The Greek people have “elected a bunch of lunatics,” according to Ryanair boss Michael O’Leary. The entrepreneur’s budget airline has invested heavily in routes to Greece, flying into eight airports across the country and its islands, and the company is currently growing strongly in the popular tourist destination, the Irish Examiner has reported.
Ryanair is currently in talks with the Greek government about carrying passengers free of charge on Greek domestic flights for the next two weeks, as people are currently unable to use credit cards to book flights, thanks to the ongoing financial crisis affecting the country.

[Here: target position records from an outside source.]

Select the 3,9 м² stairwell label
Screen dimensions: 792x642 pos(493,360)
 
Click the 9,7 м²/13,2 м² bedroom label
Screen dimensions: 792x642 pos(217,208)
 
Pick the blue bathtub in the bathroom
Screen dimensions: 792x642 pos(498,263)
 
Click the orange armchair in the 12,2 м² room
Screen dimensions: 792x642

Mr O’Leary said that he thinks the situation is “a tragedy”, but has called the Greek government “lunatics.” He added that he hopes the country will get away from austerity soon.
“We’re one of the largest investors in Greece at the moment, we’re one of the few European companies that’s actually growing strongly in Greece,” he said.

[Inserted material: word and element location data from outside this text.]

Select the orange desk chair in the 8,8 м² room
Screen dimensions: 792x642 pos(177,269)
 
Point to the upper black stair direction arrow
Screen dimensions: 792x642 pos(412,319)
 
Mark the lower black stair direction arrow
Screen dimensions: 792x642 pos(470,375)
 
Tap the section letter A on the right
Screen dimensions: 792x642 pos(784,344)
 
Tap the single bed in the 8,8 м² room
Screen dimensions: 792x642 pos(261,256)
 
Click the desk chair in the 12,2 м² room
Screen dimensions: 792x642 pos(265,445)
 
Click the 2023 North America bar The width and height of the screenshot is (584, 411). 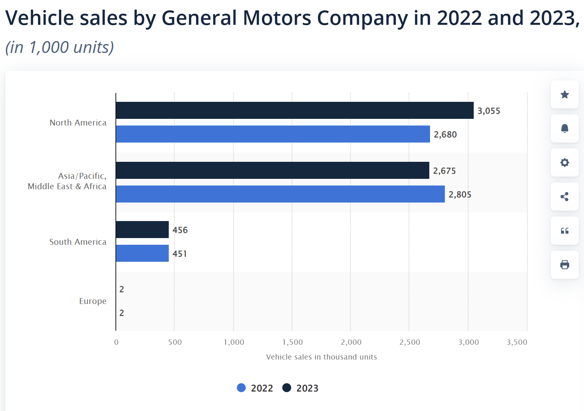coord(295,110)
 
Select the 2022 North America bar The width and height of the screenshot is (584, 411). coord(273,134)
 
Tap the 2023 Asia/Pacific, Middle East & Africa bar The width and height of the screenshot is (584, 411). coord(272,170)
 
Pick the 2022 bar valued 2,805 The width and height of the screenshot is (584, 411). coord(280,194)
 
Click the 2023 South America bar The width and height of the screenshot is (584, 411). coord(142,230)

“The difficulty we have in Greece, particularly on domestic flights, is that people don’t have credit cards, they’re not able to make payments.
“I mean, we’re actually talking to the Greek government today about carrying people for free for the next two weeks on some of the domestic routes.
“The Greek situation is a tragedy, but, you know, the difficulty for the Greeks is that they’ve elected a bunch of lunatics.”
Speaking of the Greek economy, O’ Leary told Newstalk’s The Right Hook: “There is a fundamental problem in Greece that 52 per cent of households in Greece depend on pensions as their main source of income but only 11 per cent of Greek people pay tax.’
“Now that’s a circle you’re never going to close, more Greeks have to pay tax, you have to close off the black market and less Greeks have to be able to live off pensions….You can’t have an economy that functions that way,” he added.
“More people have to be productive, yes elderly people and young people need help. If you are of a working age, go out and work…You can’t be bloody retiring, sitting in a cafe drinking coffee and expecting the Germans or the Irish or the Portuguese to pay for you,” he went on to say.
Greek ministers are currently racing to put together a proposal to take to their creditors tomorrow morning, or risk being ejected from the Euro. Creditors will review their proposal, which are expected to include tax and pension reforms, ahead of a meeting scheduled for Sunday.